# WHAT NEEDS TO BE DONE:
Once you have read the entries below, repeat all of them exactly.

# PROVIDED ENTRIES:
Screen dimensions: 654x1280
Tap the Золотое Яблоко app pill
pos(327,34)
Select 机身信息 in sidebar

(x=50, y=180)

# EXPECTED ANSWER:
Screen dimensions: 654x1280
Tap the Золотое Яблоко app pill
pos(327,34)
Select 机身信息 in sidebar

(x=50, y=180)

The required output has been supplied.